Britain's most high profile inventor and engineer, Sir James Dyson, is throwing his expertise behind electric vehicles, according to an interview in The Independent on Sunday newspaper in the UK this month.

Dyson, who is credited with re-inventing the vacuum cleaner, and the four hundred-strong R&D team at his company’s headquarters in south west England, are working on a project to create solar-charged electric cars with much faster and stronger engines than current models. His plans are based on a powerful lightweight motor that could give electric cars a range of hundreds rather than tens of miles and which would could be charged up via solar panels on their roofs or in garages.

"An electric car doesn't go far enough. It could do. Electric motors can do that," Dyson said. "At the moment, electric cars are seen as city cars and to go 30mph is quite enough, but in the future that will change. An electric motor can go to very high speeds."

Car versus vacuum cleaner: round two!

Extra-strong
Dyson’s team have developed an extra-strong digital motor, called the Dyson Digital Motor, which is half the weight of normal motors. It features turbo-charger compressor technology and with more than 100,000 revolutions per minute, it operates five times faster than a Formula 1 engine.
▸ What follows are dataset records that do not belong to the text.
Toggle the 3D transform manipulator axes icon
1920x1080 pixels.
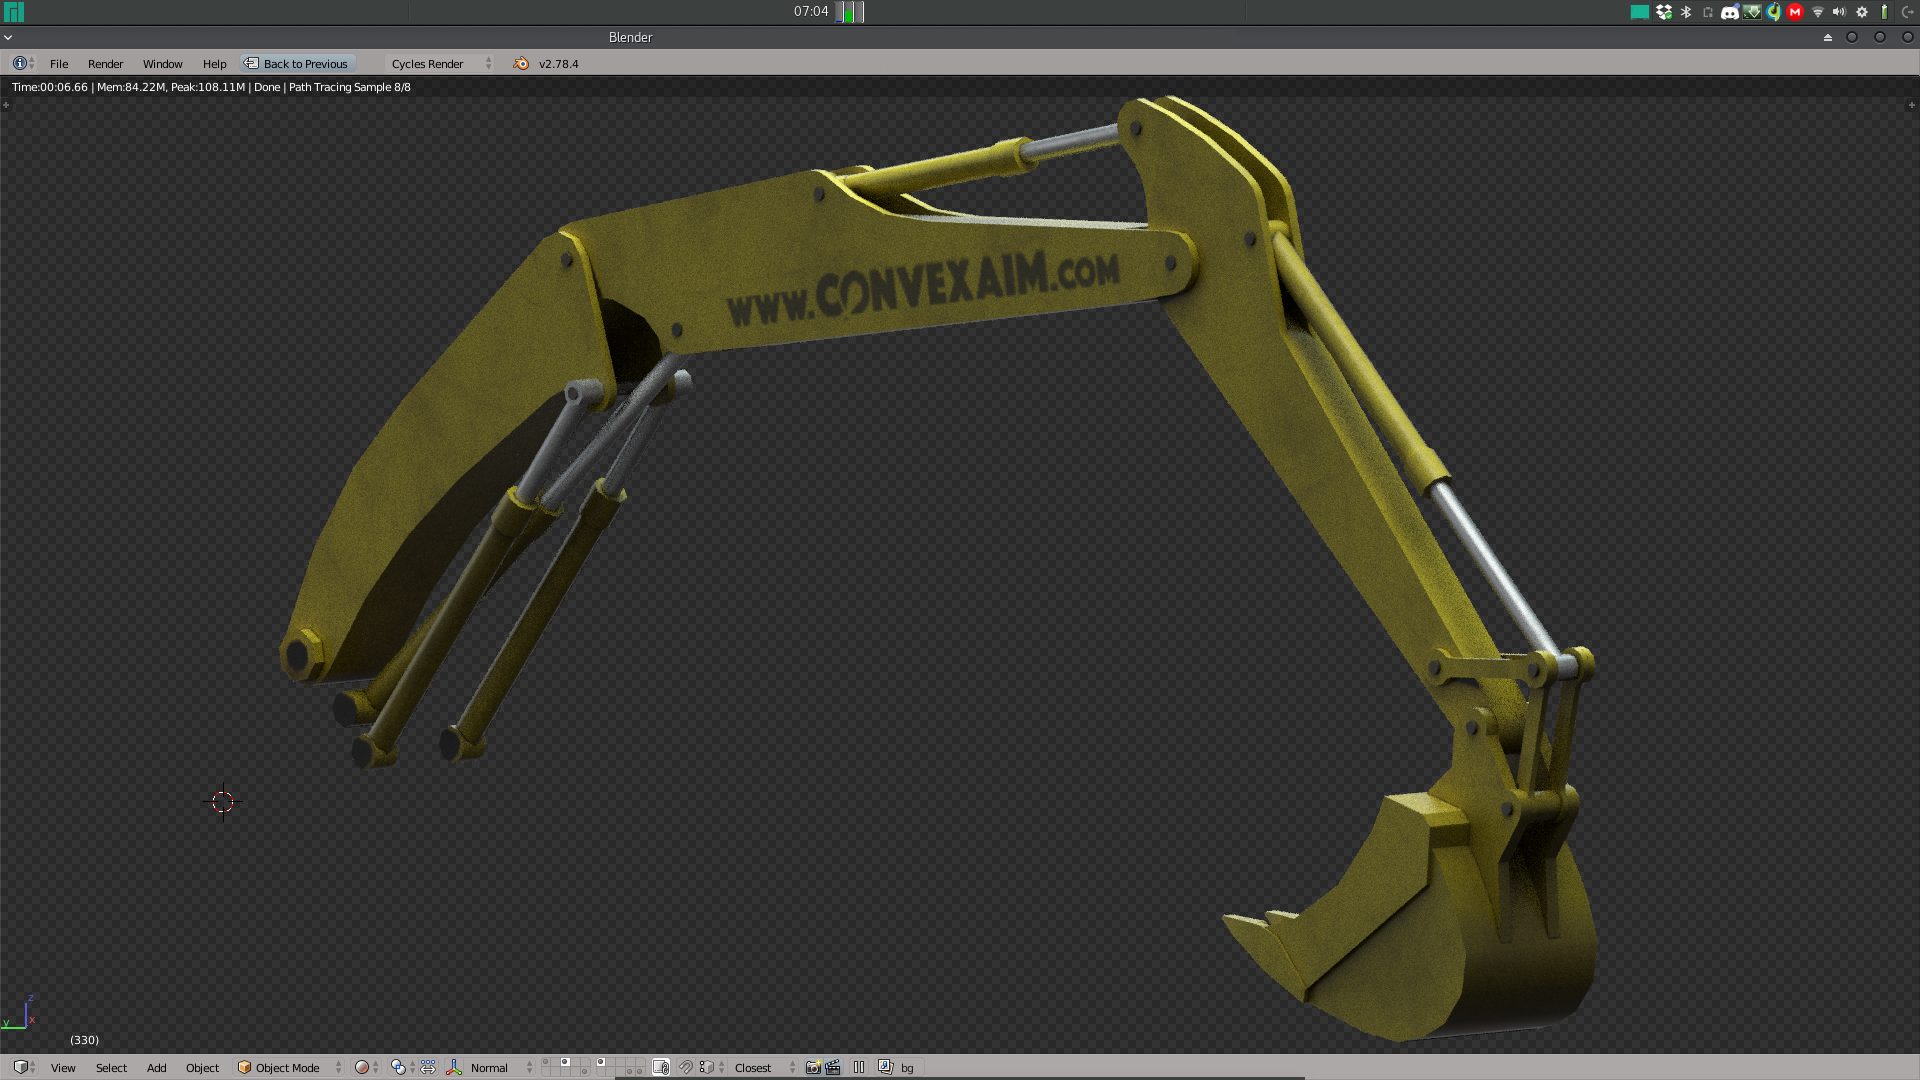pyautogui.click(x=454, y=1067)
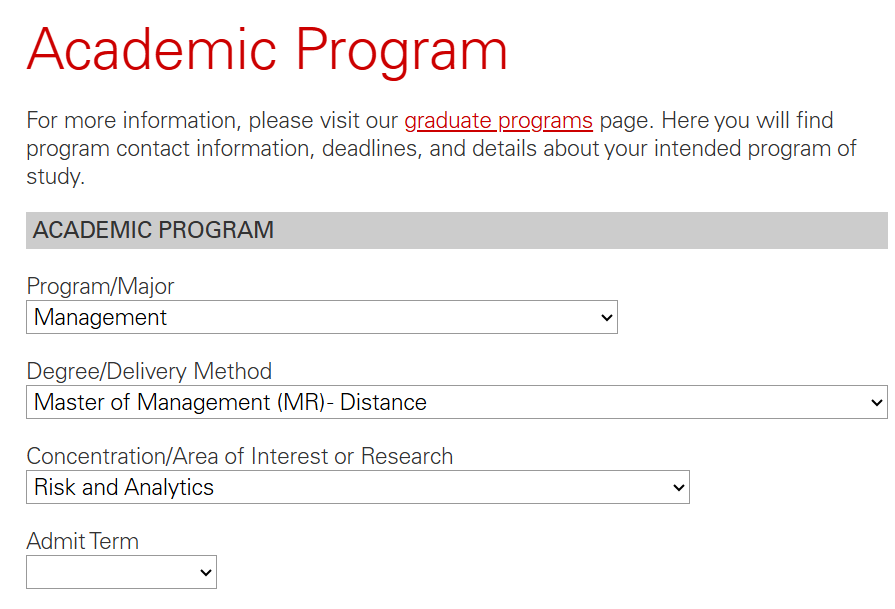This screenshot has height=609, width=895.
Task: Click the selected value 'Management' text
Action: pos(101,318)
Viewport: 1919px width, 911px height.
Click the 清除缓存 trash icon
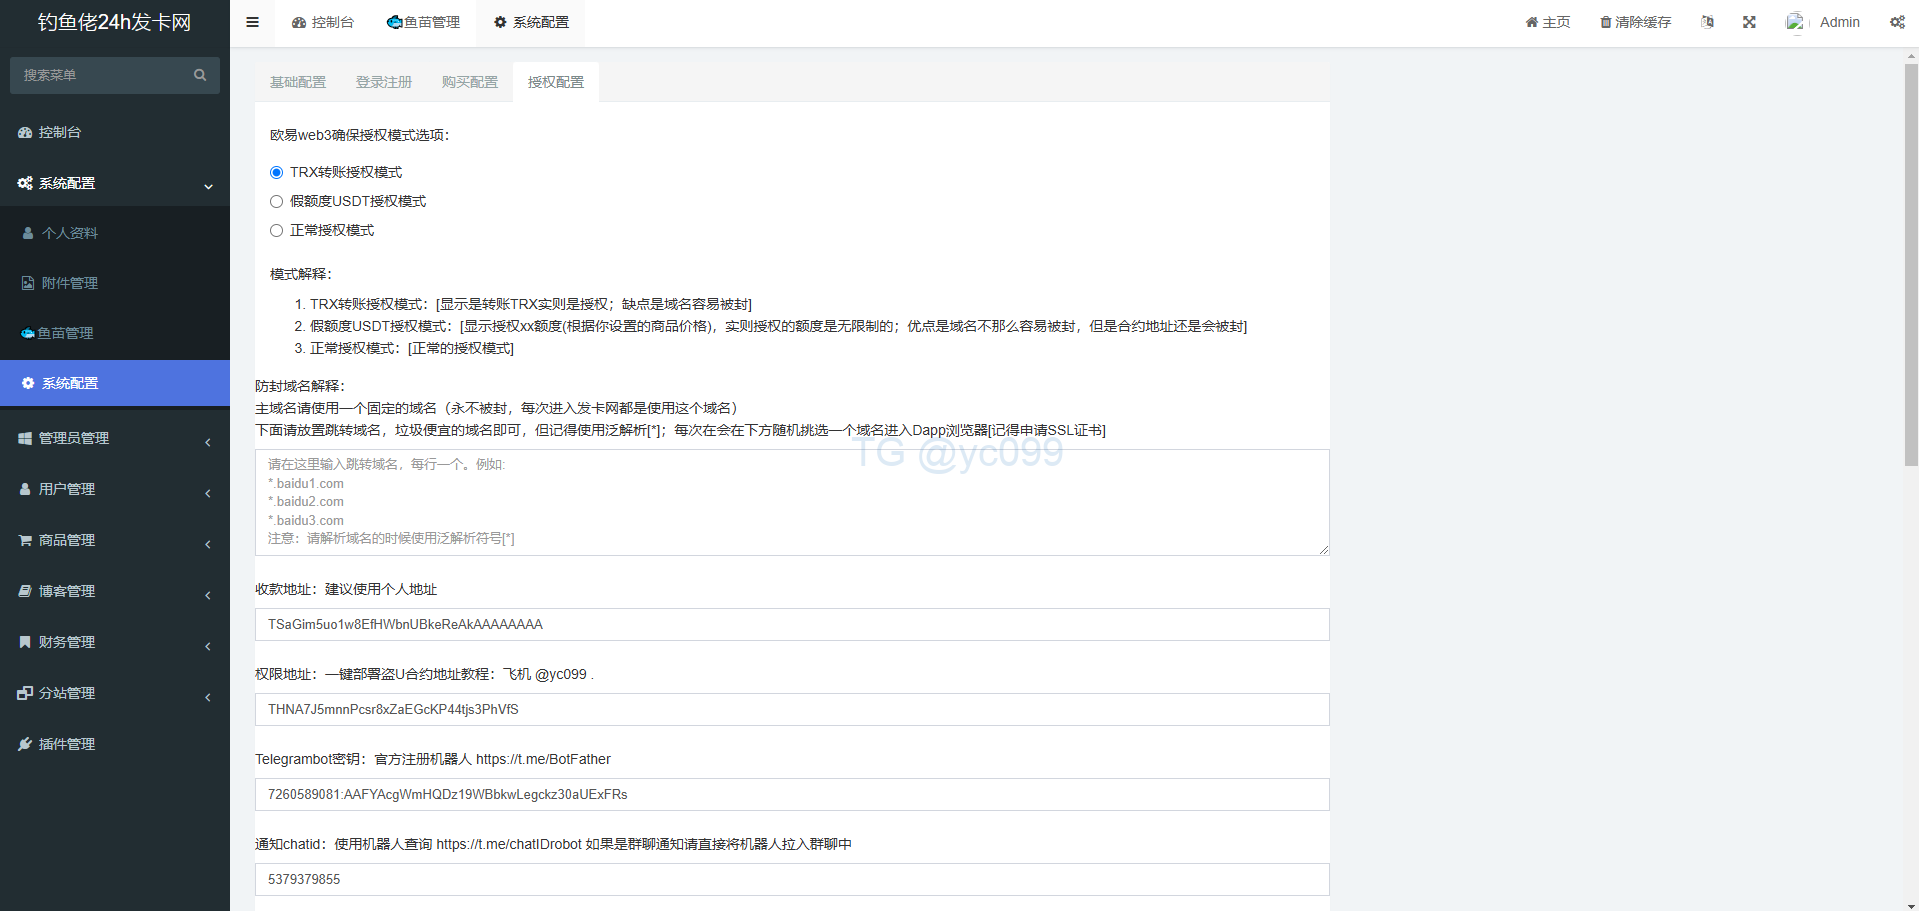[1606, 22]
The lack of carbon brushes in the motor also make it more reliable, durable and lighter than conventional electric motors.

The motor has already been used in several products, such as vacuum cleaners and a hand-drier, but Dyson is confident that the greatest potential of the Dyson Digital Motor and its successors could be in powering electric cars.

Climate
Defending his ideas from criticism over the practicality of solar-charged cars – particularly in a country with a climate like the UK and most of northern Europe – he said that, “most of the time a car isn't being used, so a photo voltaic [solar] charge over a long period of time is an absolutely suitable way of charging a car."